Monday, October 08, 2007

Review: The Homecoming

The Homecoming by Harold Pinter, directed by Duncan Graham. Designed by Sarah John, lighting design by Nic Mollison, sound design by Andrew Howard. With Don Barker, Wayne Anthoney, Wendy Bos, Nathaniel Davison, Patrick Graham and Renato Musilino. Floogle @ The Studio, Holden Street Theatres, Hindmarsh, Adelaide, until October 20. Bookings: (08) 8225 8888

Harold Pinter sometimes seems like an uncomfortable fact lodged in the craw of mainstream drama. What is one to do with him? He's not at all nice. He never does an audience the courtesy of telling it what to think. His plays are discomforting, unforgiving, implacable. He is like a bad conscience that will not go away.


Pinter's oeuvre is the sort of work, in short, which Australian theatre finds on the whole easier to honour in the breach. Much respect is paid to Pinter - who is, after all, the winner of a Nobel Prize - but he is done surprisingly seldom for a playwright who is generally acknowledged as among the most significant of the past half century. It is most often left to the smaller companies to premiere the recent work, or to revitalise the classics.

Which is how your bloodhound blogger found herself in Adelaide this weekend, where a young independent company, Floogle, is mounting a production of The Homecoming. And here I've really dug up the truffles. This lucid reading of Pinter's most famous play is as elegant a realisation of his darkly comic terror as you are likely to see.

Duncan Graham's production strikes a number of difficult balances. It's a respectful and powerful rendering of a classic that is neither anachronistically dressed in contemporary clothes nor redolent of mothballs. It neither over-aestheticises the play, nor flinches from its extreme formal challenges. And, without in the least compromising the terror in the play's core, it's blackly hilarious.

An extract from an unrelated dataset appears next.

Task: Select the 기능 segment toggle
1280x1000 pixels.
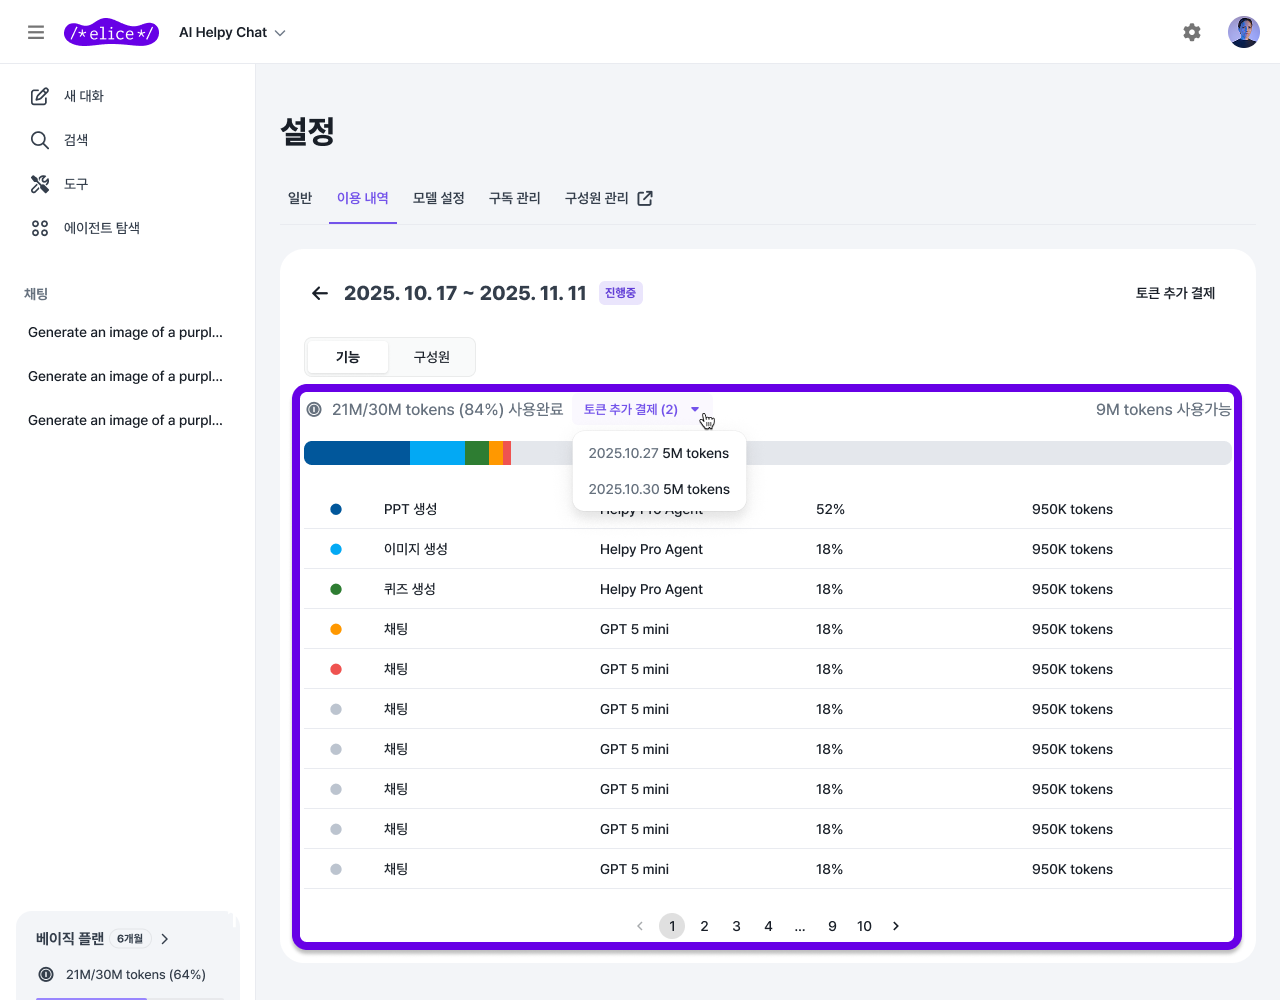Action: coord(347,357)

The Homecoming is, as the critic John Lahr says, "a brilliantly sculpted stage event". The visual metaphor is apt: there is a strong sense in which this play is a dramatic object, an almost mathematical calculation of relationships and oblique perceptions proffered up, like a painting by Francis Bacon, for our uneasy contemplation. Perhaps the chief difficulty in presenting Pinter's work is in finding the balance between this abstraction and his equally strong realism, which is so vivid and precise that it attains an air of the surreal.

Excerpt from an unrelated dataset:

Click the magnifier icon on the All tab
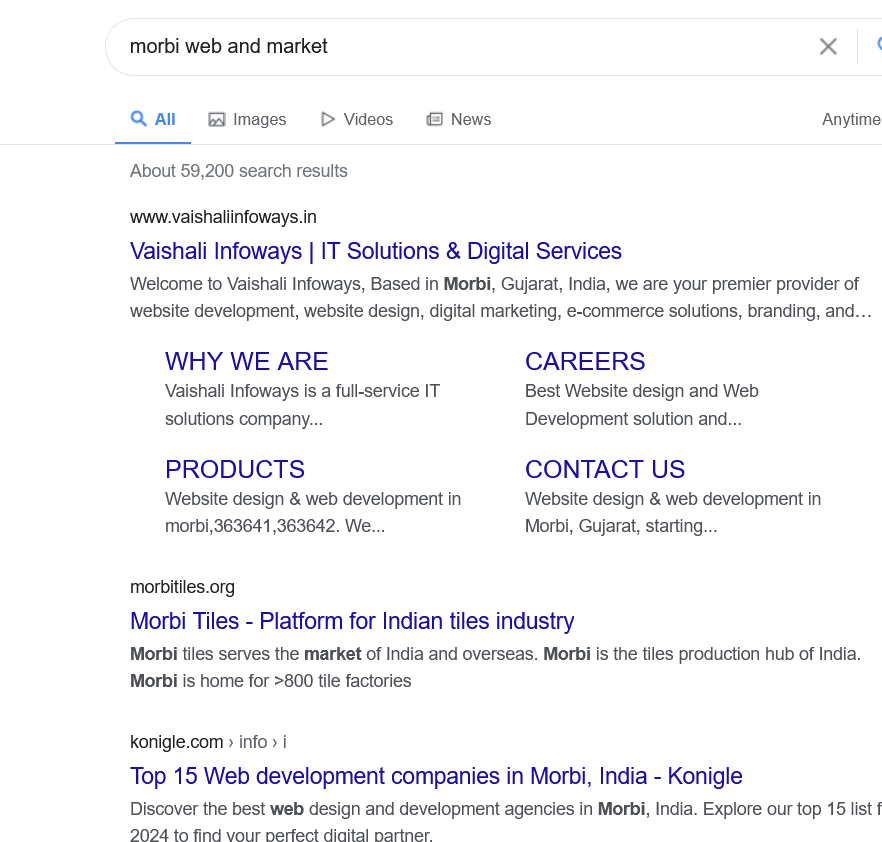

At its most simple, The Homecoming is a story about a family of men living without a woman in the house. Max (Don Barker), a former butcher, is the patriarch. He lives with his brother Sam (Wayne Anthoney) and his two sons Lenny (Patrick Graham) and Joey (Nathaniel Davison) in a house in North London. At the beginning of the play, his oldest son Teddy (Renato Musolino), who teaches philosophy at an American university, returns home unannounced in the middle of the night, with his wife Ruth (Wendy Bos). Teddy has not told his family that he is married, nor that he is, like Max, the father of three sons.

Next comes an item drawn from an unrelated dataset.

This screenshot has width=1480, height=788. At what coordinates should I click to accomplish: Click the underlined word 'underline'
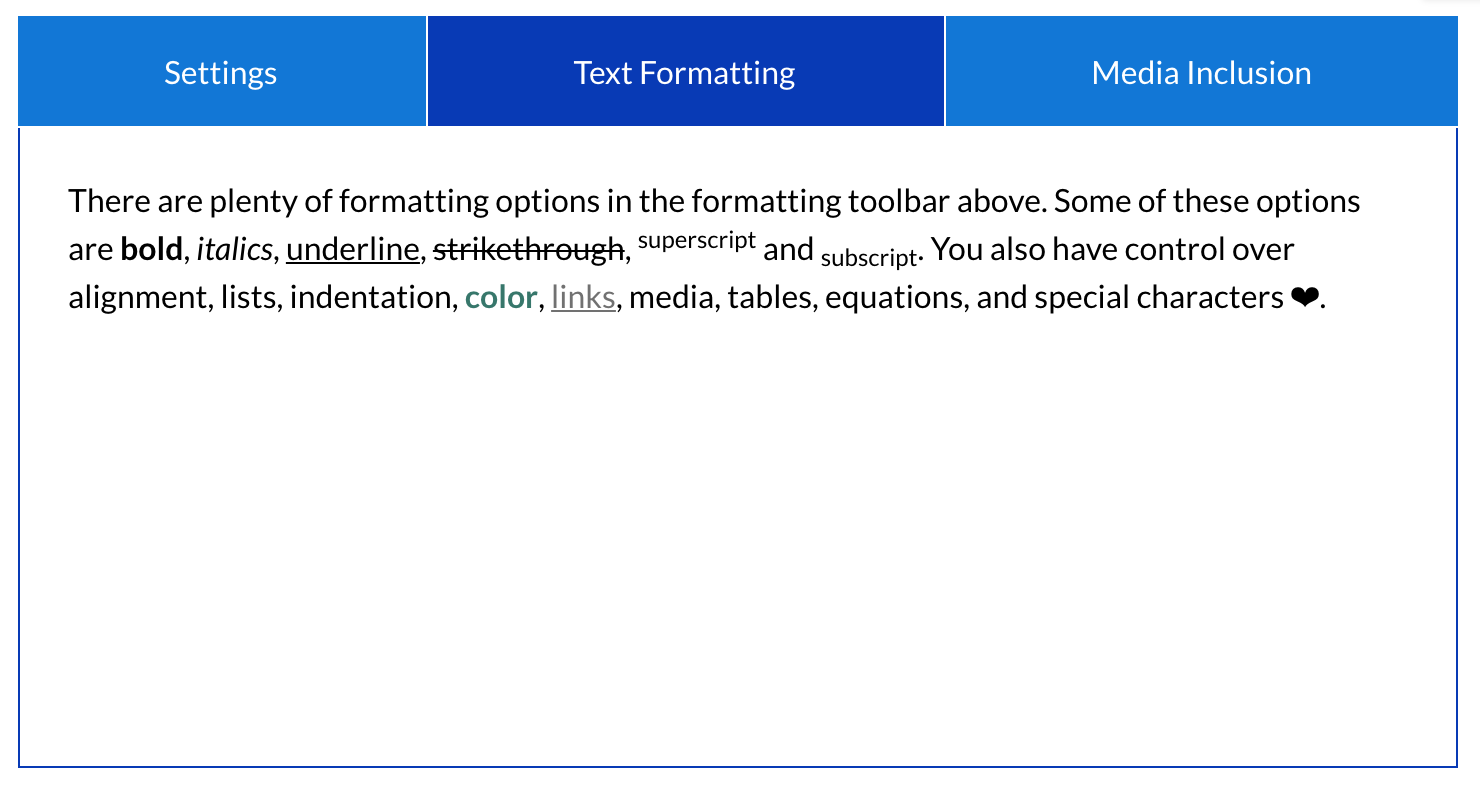click(352, 249)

Over the following day, the plates shift. Ruth seduces both of Teddy's brothers, and then decides to abandon her children and husband and stay in North London, where she will earn her keep as one of Lenny's whores. She has no objection to this work, and drives a bargain that is distinctly to her material advantage. Teddy leaves for America without her. The homecoming of the title is, as it turns out, not Teddy's, but Ruth's.

As in a dream, the actions of the characters, no matter how seemingly irrational, violent or unconscionable, are accepted as wholly natural. At no point does anyone proffer any explanation, or even protest. The shock it caused on its 1964 premiere was, as Martin Esslin commented, not only that a completely respectable woman could turn so rapidly into a whore, but that she accepted it with such nonchalance. (Before second wave feminism, I suppose, the notion of marriage as legalised prostitution might not have been so obvious as it is now.)

No matter how you look at it, the actions of Pinter's characters remain mysterious. Not that much ink hasn't been spent on trying to decipher them. Esslin himself made a brave attempt at The Homecoming, reading it in psychoanalytical terms as a drama of Oedipal sexual conflict between fathers and sons. ("Ruth," he says startlingly, "is obviously a nymphomaniac".) But no matter how ingeniously such a theory plays through the text, the fact remains that there is always something unsatisfactory about such readings, a recondite core in the work that stubbornly eludes any such pinning down.

Perhaps the clue in approaching Pinter - and where I think Floogle's production succeeds admirably - is in refusing interpretation, which will be inevitably reductive, in favour of a focus on the formal shape of the work itself. This permits the dark concatenation of the play's action to exert its full unsettling power. Here it's probably worth remembering Susan Sontag's classic essay, Against Interpretation:

This philistinism of interpretation is more rife in literature than in any other art. For decades now, literary critics have understood it to be their task to translate the elements of the poem or play or novel or story into something else. . . .But it should be noted that interpretation is not simply the compliment that mediocrity pays to genius. It is, indeed, the modern way of understanding something, and is applied to works of every quality. Thus, in the notes that Elia Kazan published on his production of A Streetcar Named Desire, it becomes clear that, in order to direct the play, Kazan had to discover that Stanley Kowalski represented culture, while Blanche Du Bois was Western civilization, poetry, delicate apparel, dim lighting, refined feelings, and all, though a little the worse for wear to be sure. Tennessee Williams' forceful psychological melodrama now became intelligible: it was about something, about the decline of western civilization. Apparently, were it to go on being a play about a handsome brute named Stanley Kowalski and a faded mangy belle named Blanch Du Bois, it would not be manageable.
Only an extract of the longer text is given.